It would certianly benifit me as a seller and a buyer if this could be extended (I would probably make another $200+ order if it was). Would this be considdered? :-)
#3 Andrew Kirfman on 2010-07-01 01:55 (Reply)
Hi Andrew, if successful we will certainly consider to keep. But as with many of our introductions we first see what the community thinks as that helps us decide what to do next
#3.1 Jo De Lange on 2010-07-05 19:11 (Reply)
Question 1: Could you provide a mathematical equation for the new pricing model, please? I find the English description hard to put into an Excell sheet.
Question 2: Will putting 3D puzzle pieces closer together in an STL always lower the price? Or at least remain the same?
Question 3: Will hollowing out 3D puzzle piece as much as possible always lower the price?
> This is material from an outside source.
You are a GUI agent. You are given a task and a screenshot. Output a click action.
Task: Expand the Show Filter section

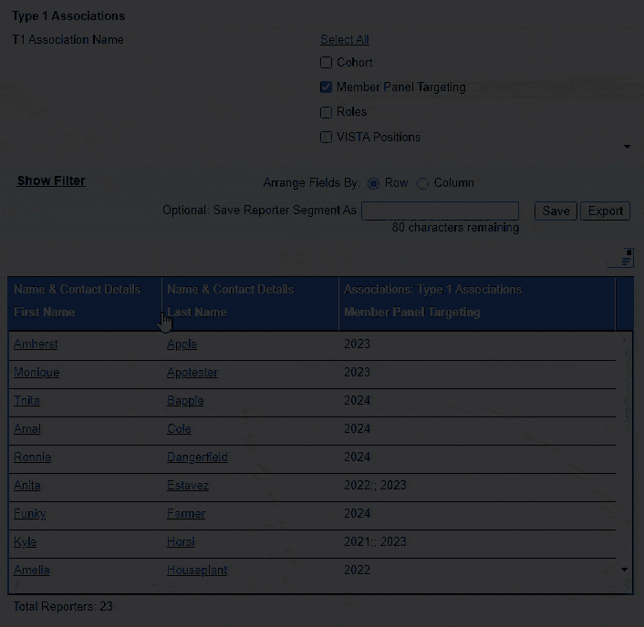tap(51, 181)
Or at least remain the same?
Question 4: If the answer to question 3 is "yes", then why should I make an effort to make my puzzles more solid?

Thank you.

#4 M. Oskar van Deventer (Homepage) on 2010-07-05 17:21 (Reply)
When they say density they mean bounding box over volume. All you have to do to find the density of your model is multiply the volume by the space it takes up (I.e the bounding box). Here is a better way to state this:

To find the price of your part under the new model The first 20 cu cm are $30, after that any more cu cm are half price. For example take a model that origionally cost $150, subtract the first $30 and then cut the remaining $120 in half leaving you with the new cost of the model which is $90. Essentially any model that is above $30 in price will have a cost deduction as long as it complies with the density standards.

Hope this helps,
#4.1 Anonymous on 2010-07-06 17:40 (Reply)
I don't want to wake any sleeping dogs, but has this been made permanent? It's well over July 22nd so I'm assuming this was a huge success and you decided to keep the pricing model?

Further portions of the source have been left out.